1 - As reintegrações dos bens objecto de locação financeira são custos ou perdas do exercício das sociedades de locação financeira e são calculadas com base na diferença entre o valor dos bens nos termos do artigo 2.º e o respectivo valor residual, sendo este o preço considerado para a transferência da propriedade dos bens no termo do contrato.
2 - Tratando-se de edifícios, o valor a tomar como base, para efeitos de cálculo das correspondentes reintegrações nos termos do número anterior, é o menor dos dois valores seguintes:
a) Valor de construção;
b) Valor global do edifício deduzido do valor residual.

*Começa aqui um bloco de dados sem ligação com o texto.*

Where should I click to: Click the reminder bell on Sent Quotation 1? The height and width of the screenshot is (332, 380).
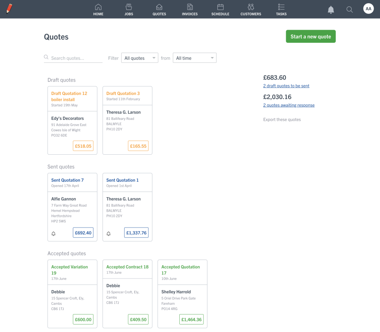[108, 233]
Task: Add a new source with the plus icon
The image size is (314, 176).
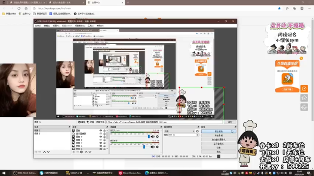Action: coord(74,152)
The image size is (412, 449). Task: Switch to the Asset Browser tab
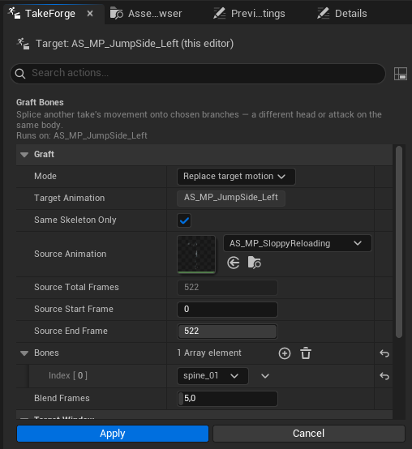(x=146, y=14)
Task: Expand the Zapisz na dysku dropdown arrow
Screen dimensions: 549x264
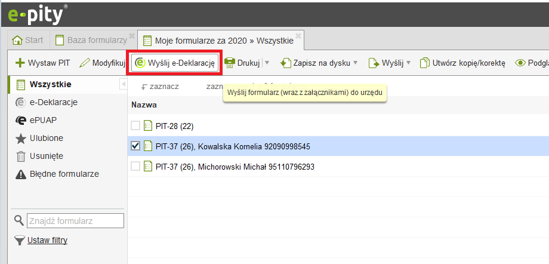Action: tap(355, 63)
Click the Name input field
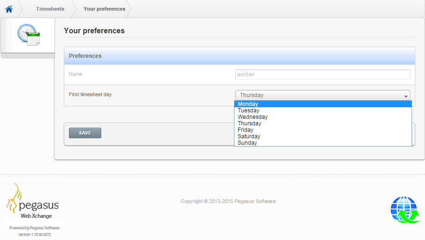425x240 pixels. click(x=323, y=74)
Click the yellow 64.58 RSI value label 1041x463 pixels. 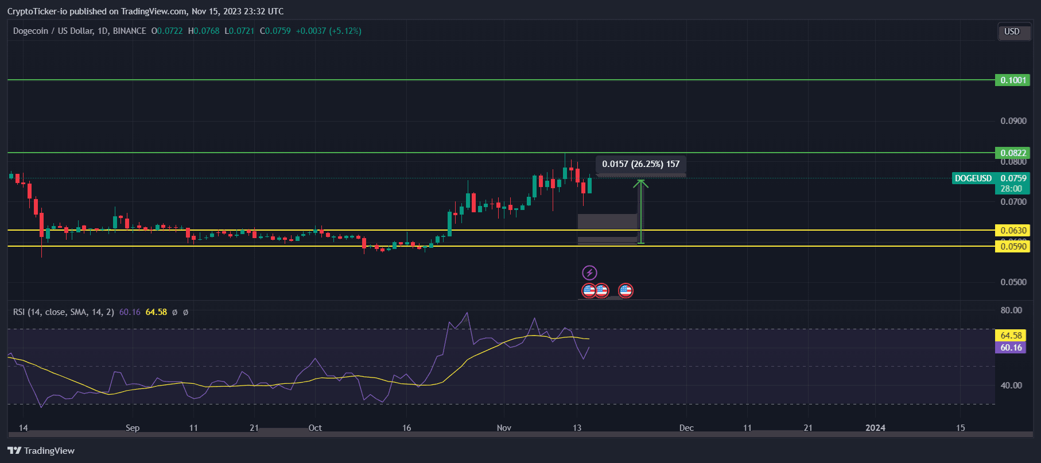tap(1011, 336)
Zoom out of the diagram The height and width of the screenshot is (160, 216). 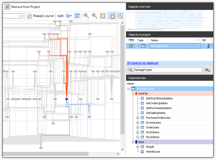click(x=94, y=16)
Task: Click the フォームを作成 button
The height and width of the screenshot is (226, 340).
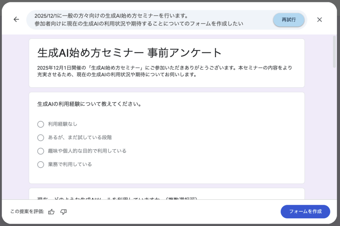Action: click(305, 211)
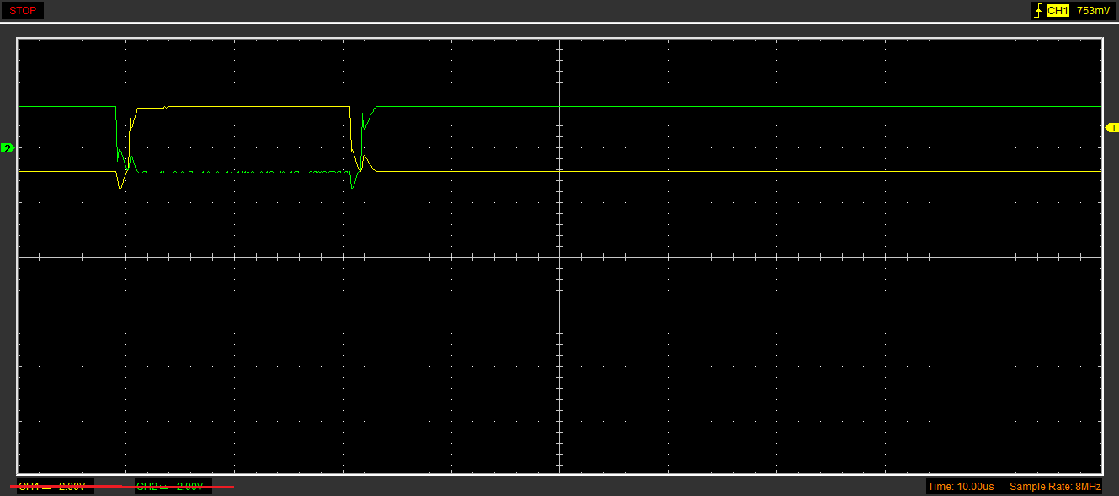
Task: Select the green channel 2 ground marker
Action: tap(8, 148)

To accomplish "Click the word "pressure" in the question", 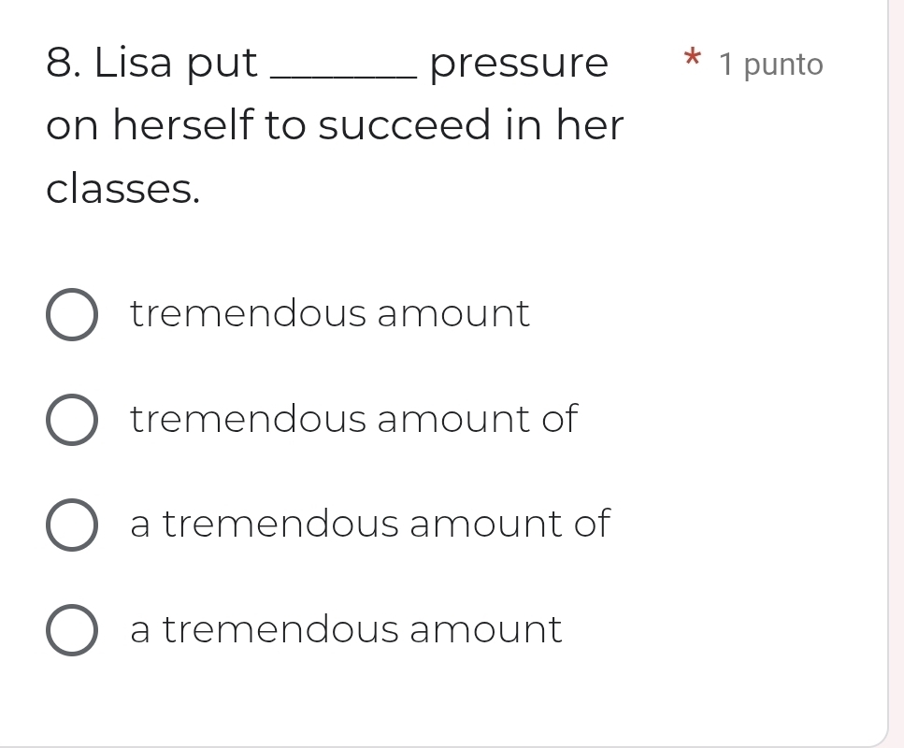I will click(x=519, y=65).
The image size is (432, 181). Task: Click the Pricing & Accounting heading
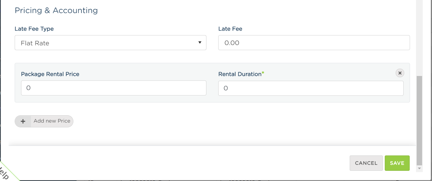(56, 10)
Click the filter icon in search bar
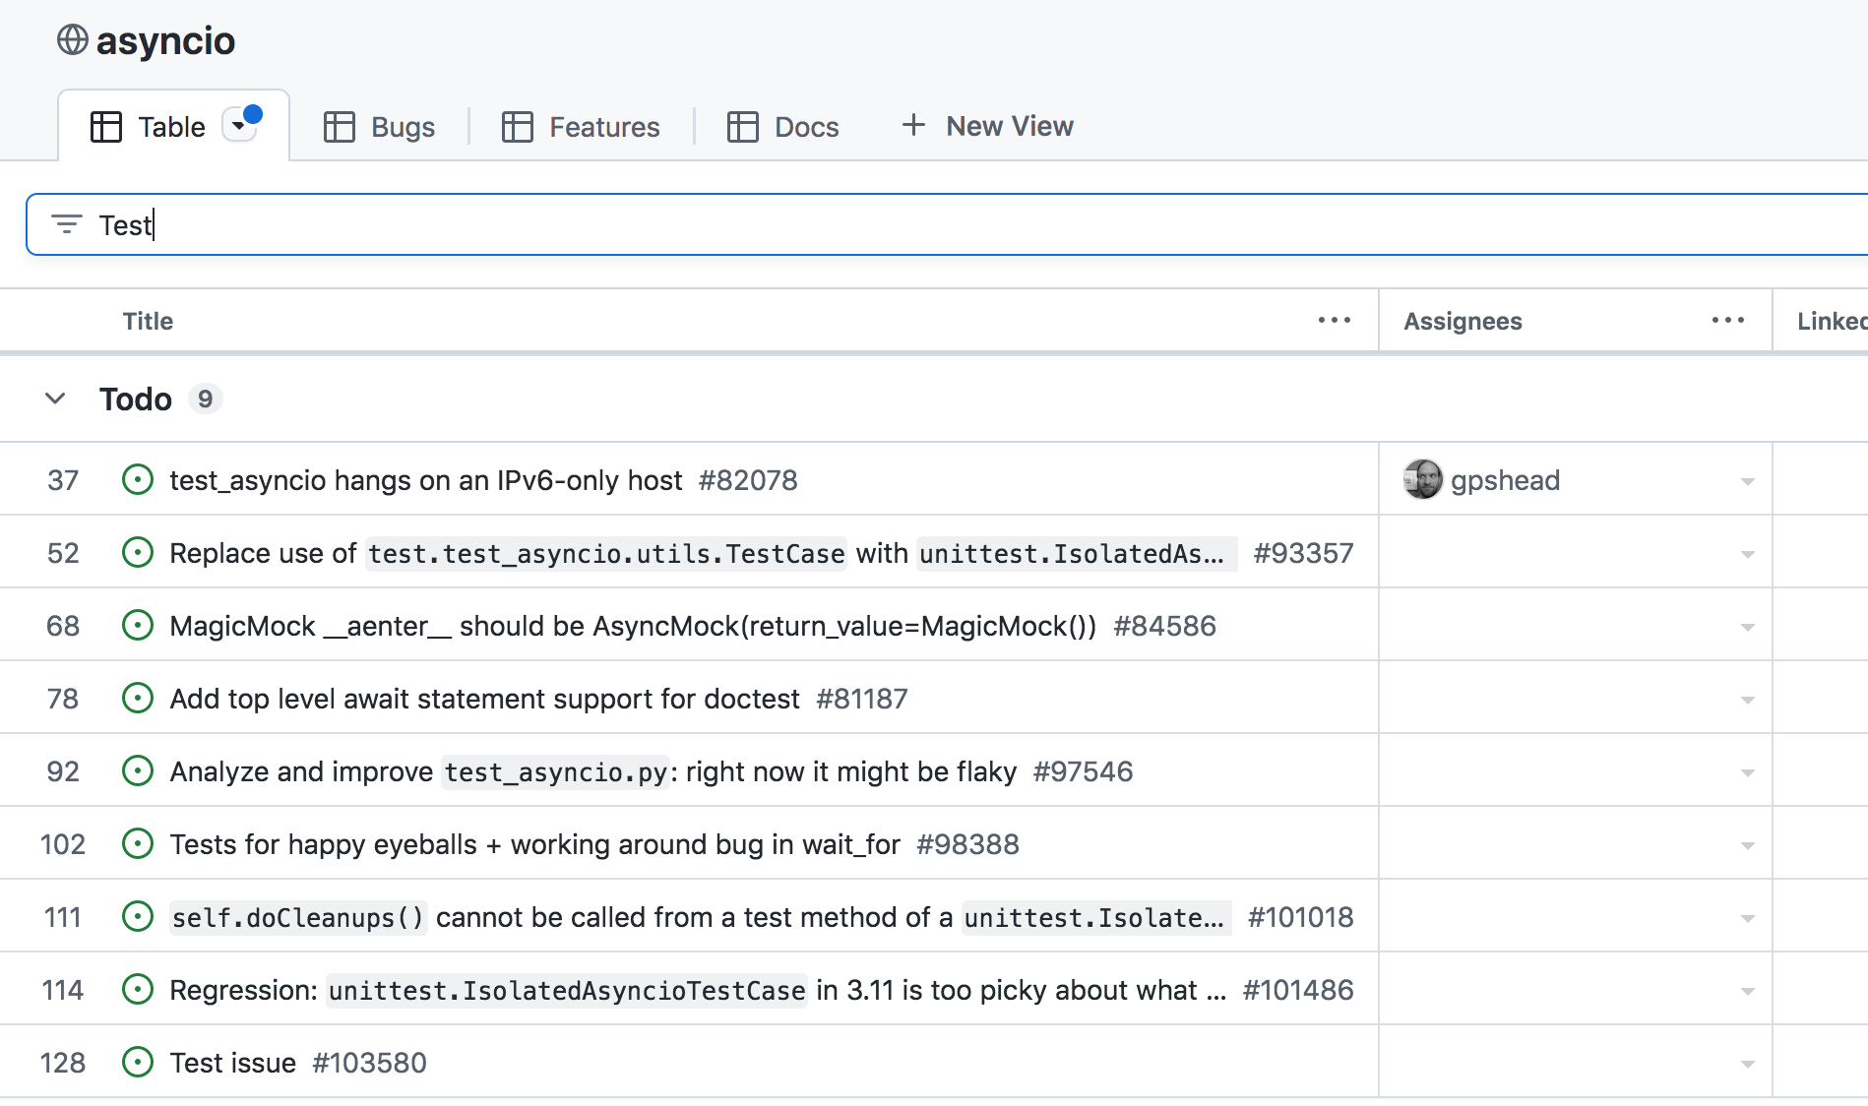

3 - Para efeitos do cálculo das quotas de reintegração nos termos do n.º 1 devem considerar-se as taxas de reintegração que correspondem aos bens locados nos ramos de actividade em que os mesmos são efectivamente utilizados, podendo sempre aplicar-se, relativamente a bens de equipamento que não estejam nas condições mencionadas na alínea b) do n.º 4 do artigo 9.º, o acréscimo da quota de reintegração previsto na alínea b) do n.º 1 do mesmo artigo, com as limitações mencionadas no seu n.º 2.
4 - Quando a locação financeira incida sobre bens imóveis, a sociedade de locação financeira poderá considerar para efeitos fiscais como receita antecipada, em cada exercício, a parte da renda de locação correspondente à diferença entre:
a) Amortização financeira do investimento incluída na renda de locação no exercício em causa;
b) Reintegração praticada nos termos dos n.os 1 e 2.
5 - As receitas antecipadas nos termos do número anterior são consideradas como proveito ou ganho para efeitos fiscais no exercício em que se verifica o termo do período do contrato de locação.
6 - Tratando-se de bens imóveis, quando o seu valor líquido, tendo em conta as reintegrações que poderiam ter sido praticadas, para efeitos fiscais, nos termos dos n.os 1 e 2, for superior ao valor por que é efectuada a transmissão ao abrigo da opção de compra, a respectiva diferença, na parte em que tenha sido aceite como custo em exercício anterior, será considerada como proveito ou ganho do locatário para efeitos de tributação no exercício em que se verificar a transmissão, a qual, nesse caso, acresce ao valor desta para efeitos de eventual reintegração posterior.
7 - Relativamente à diferença referida no número anterior, o locatário poderá optar por considerá-la, para efeitos fiscais, durante o período de locação como um adiantamento respeitante a fornecimento de imobilizado, deduzindo, nesse caso, a parte respeitante a cada exercício ao valor da renda de locação financeira a considerar como custo para os mesmos efeitos.
8 - São aceites como custos ou perdas, nos termos gerais, as reintegrações calculadas sobre o valor de transmissão dos bens locados no termo do contrato de locação financeira, eventualmente corrigido nos termos dos números anteriores, sendo-lhes aplicável o regime dos bens adquiridos em estado de uso, excepto quando se tratar de bens imóveis, em que continua a ser aplicado o regime que vinha sendo seguido para as respectivas reintegrações na sociedade de locação financeira.